The Japanese migrants worked alongside their local counterparts to build several major American colonial installations in the Northern Luzon locale; projects that would lead to the area’s transformation from a sleepy mining town to one of the Philippines’ most famous tourist destinations. These installations include Teacher’s Camp, Camp John Hay, Camp Holmes, The Governor’s Residence, as well as Baguio Hospital and Baguio Country Club.

Roots, ruin, and recovery

In the 1920s and 1930s, after completion of the majority of the installations, some of the Japanese migrants dispersed to other parts of the Philippines. Those who stayed in Baguio City and La Trinidad Valley, however, established their own trades and small businesses, mostly in retail, farming, construction, and trucking. These settlers became the cornerstone of the Nikkei community in the north, eventually intermarrying with locals from the Igorot, Ifugao, and Ibaloy tribes, giving rise to a generation of Japanese Filipinos.

Of course, World War II took its toll on the Nikkei community, with the relationship between Filipinos and Japanese bearing the brunt of wartime and the atrocities that come with it. Many of the Nikkei were displaced, as they dealt with post-war socio-economic issues such as poverty and exclusion from society.

> [Information shown]:

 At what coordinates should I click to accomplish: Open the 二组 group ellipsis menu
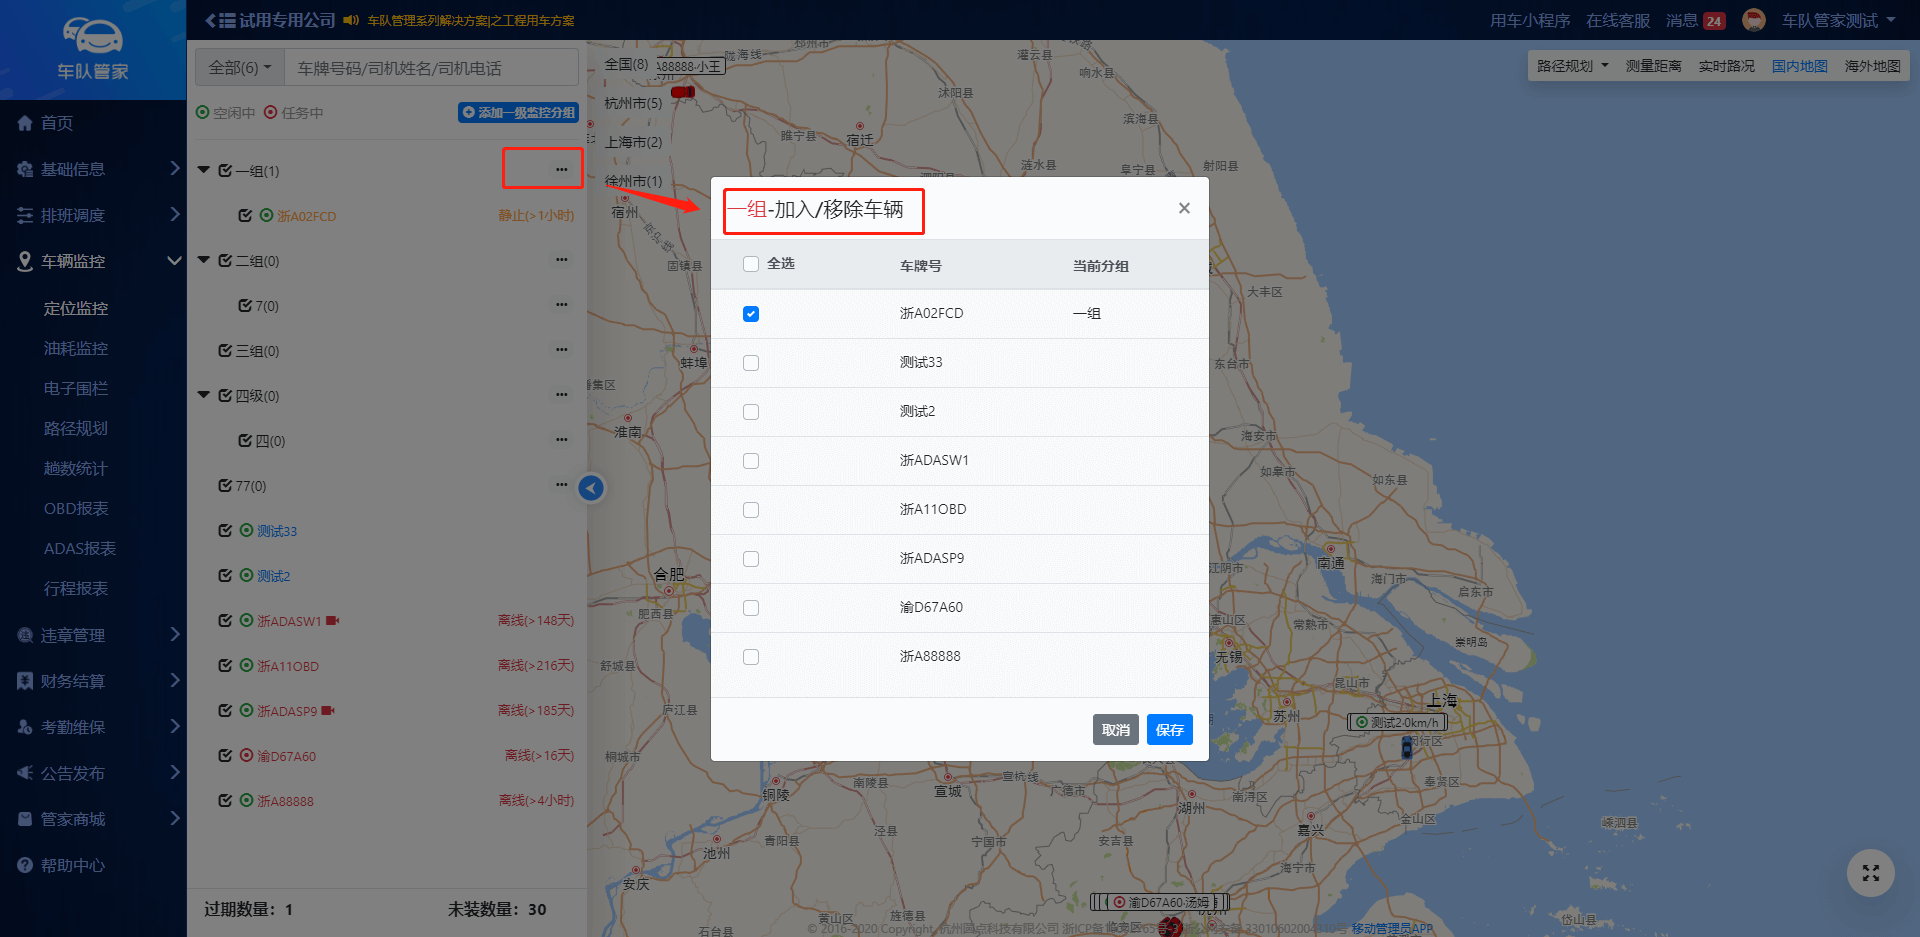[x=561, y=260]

> [Activity 1]: Write out the passage about Japanese migrants in northern Luzon word for word, starting with "Of course, World" and going on through "exclusion from society.".
> [Activity 2]: In one to three sentences, explain how a generation of Japanese Filipinos came about, according to the passage about Japanese migrants in northern Luzon.
> [Activity 3]: Carry on the passage about Japanese migrants in northern Luzon from its last sentence.
The material comes from a source unrelated to the passage about Japanese migrants in northern Luzon.

> [Output 1]:
Of course, World War II took its toll on the Nikkei community, with the relationship between Filipinos and Japanese bearing the brunt of wartime and the atrocities that come with it. Many of the Nikkei were displaced, as they dealt with post-war socio-economic issues such as poverty and exclusion from society.

> [Output 2]: Some Japanese migrants stayed in Baguio City and La Trinidad Valley and set up their own trades and small businesses. These settlers intermarried with locals from the Igorot, Ifugao, and Ibaloy tribes, and that gave rise to a generation of Japanese Filipinos.

> [Output 3]:
Fast-forward to 1972, when an elderly Japanese nun by the name of Sr. Theresia Unno saw the plight of the Northern Luzon Nikkei and their descendants. Sr. Unno — who, for health reasons, had relocated to Baguio from Japan — became the rallying point for the recovery of the Nikkei community, unifying the remnant and helping them get back on their feet and reintegrate with society. St. Unno’s efforts lay the groundwork for what would eventually become known as the Filipino-Japanese Friendship Association of Northern Luzon Inc.  or Abong, an Ibaloy term meaning “small house/home”

Building roads to recollection and respect

Abong remains active, to date, as a private, non-stock, non-profit corporation that serves as a hub for the Northern Luzon Nikkei and their descendants. In 2006, Japanese director Imaizumi Koji released a film entitled “Abong: Small Home” depicting the life of a second and third-generation Japanese-Filipino family residing in Baguio City.

At the Jesuit-run Mirador Heritage and Eco-Spirituality Park at Baguio’s Mirador Hill, landmarks pay homage to the Filipino-Japanese community. At the park’s highest point, affording spectacular city views and dazzling sunsets, a torii stands as the Mirador Peace Memorial. The symbolic Japanese gateway has become a shrine, of sorts, to the history of the Nikkei in the city, as well as a monument to peaceable, harmonious living. The bell hanging atop the torii is actually made from an unexploded, neutralized bomb found at Mirador Hill; a remainder and reminder of the bombing of Baguio during World War II. Mirador Park also boasts a replica of Kyoto’s Arashiyama Bamboo Grove, as well as a Zen-style rock garden. In Baguio’s Liteng, Pacdal district, St. Francis Xavier Seminary’s Bamboo Eco-Park Sanctuary has been drawing tourists for its ambiance that is reminiscent of Sagano Bamboo Forest in Kyoto.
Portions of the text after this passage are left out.